Kim’s group investigated how the physical and chemical properties of hair combine to affect its absorptivity (which is the same thing is its emissivity according to Kirchoff’s law of thermal radiation), reflectivity, and transmission at different wavelengths. This was done using mathematical models and by doing experiments on black hair (which is rich in melanin) obtained from a local salon.

They found that the hair samples absorbed around 80% of incident light at the infrared wavelength of 1 μm, which is the maximum intensity wavelength in solar radiance. The team also studied hair samples in which the melanin had been removed by bleaching. In these samples, the absorbance was around 40%. The team repeated its measurements for infrared light at 10 μm, which is not a significant component of sunlight. After bleaching melanin they found that the absorptivity (and emissivity) at this wavelength remained around 90%. This is because the absorbance of radiation at this wavelength is largely due to chemical bonds in molecules other than melanin – molecules such as keratin.

Next, the researchers soaked the hairs in water. They found that the proportion of solar-wavelength radiation absorbed dropped significantly, whereas the proportion of radiation absorbed at 10 μm was relatively unaffected.

Scattering pores

“Human hair has pores that are almost 1 μm,” says Kim, “Those pores are very specific for scattering in the near-infrared region…To completely block solar radiation we need a large length of hair: but if we scatter the radiation inside the material we can completely block the radiation without needing such a volume of material.”

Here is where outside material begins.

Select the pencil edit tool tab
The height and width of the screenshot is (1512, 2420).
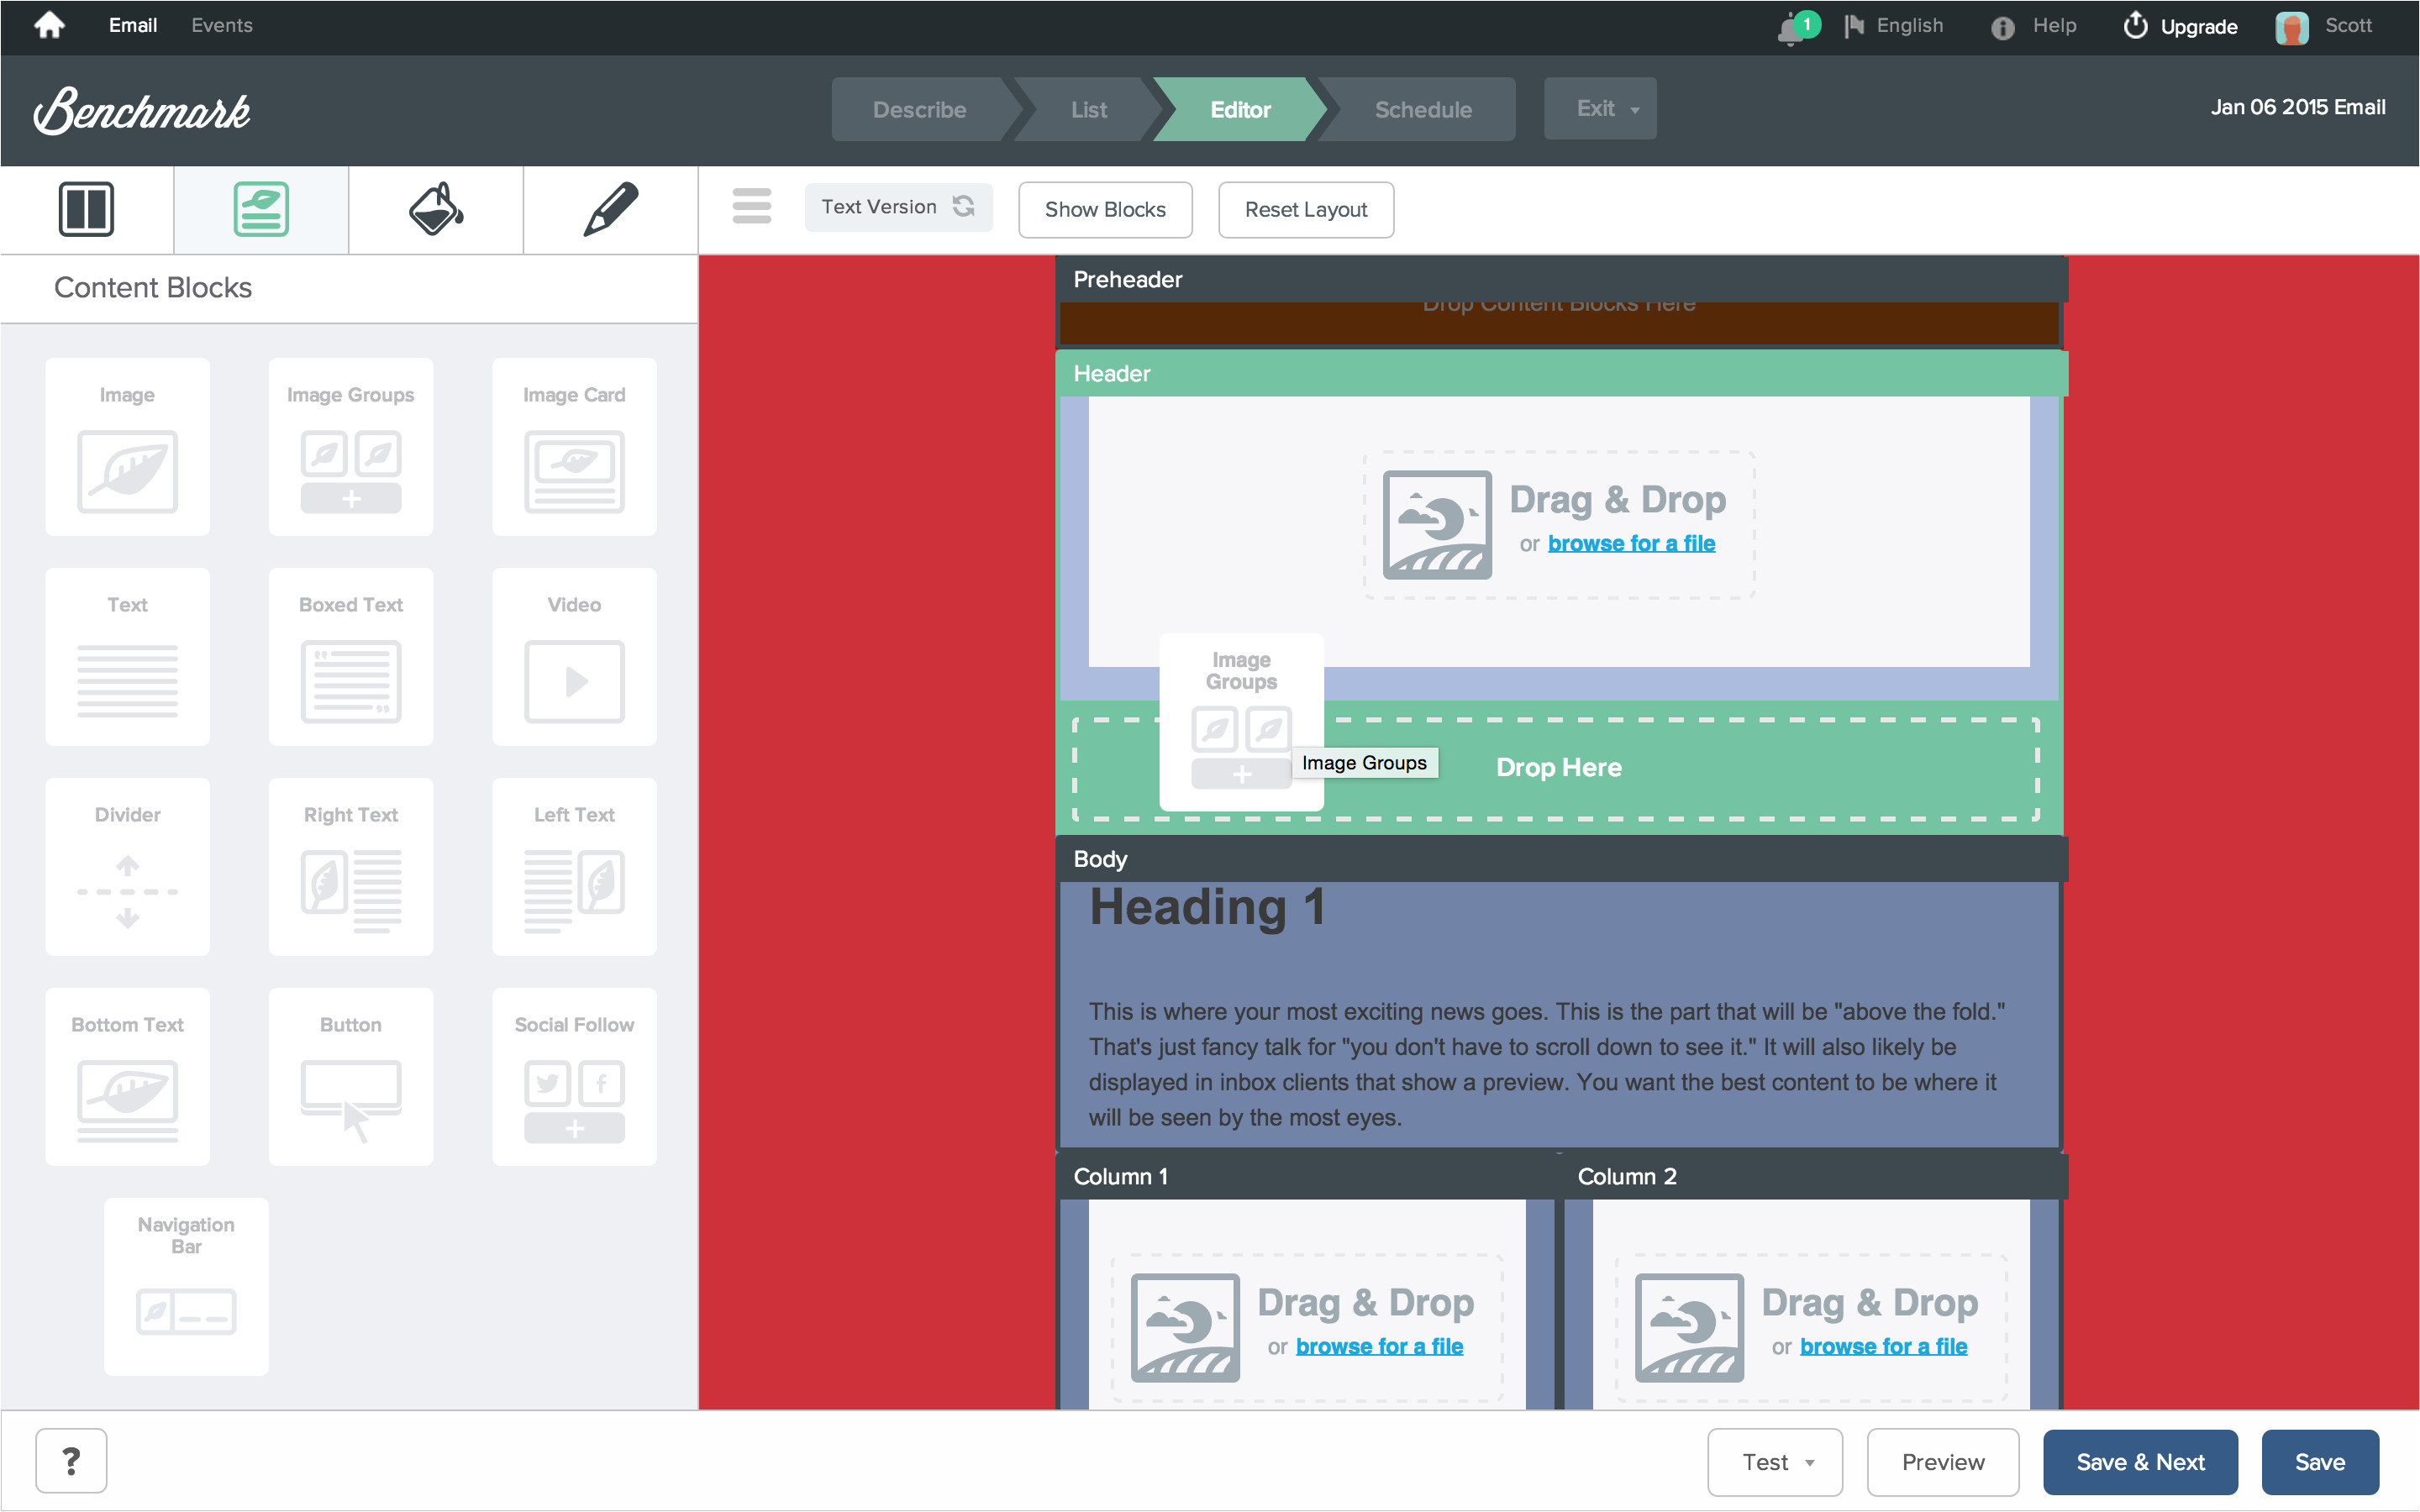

Filling the pores and edges with water had prevented the abrupt changes in refractive index and thereby reduced the scattering necessary to increase the path length of near-infrared radiation in the hair. At longer wavelengths likely to be emitted by the human body as heat, however, the waves were not scattered but absorbed and re-emitted.  The team chose to study 10 μm radiation because it is in the centre of an atmospheric “transparency window”. “We call this phenomenon radiative cooling because we can emit this radiation easily to space,” says Kim.

The researchers then conducted field trials. They found that, on a cold day, a sample of synthetic skin covered with hair ended up being warmer than the bare skin. On a warm day, however, hair-covered synthetic skin remained cooler. The researchers are now looking to develop bio-inspired textiles based on the principles outlined in a paper describing the research in Proceedings of the National Academy of Sciences.

Luis Ruiz Pestana is an expert in the modelling of nanostructured materials at the University of Miami in the US. He told Physics World  that these results are both impressive and puzzling.

“The really unique thing is not that you absorb UV light, but that hair seems to be really good at emitting in the infrared,” he says; “So basically you get that UV light, you absorb it, and you release it in the infrared spectrum.”

However, he is perplexed by the cold temperature behaviour, for which the researchers provide data but little explanation: “I didn’t understand at all [how] the architecture of hair allows the infrared to remain trapped between the skin and the atmosphere,” he says “So first part very clear, second part not so clear.”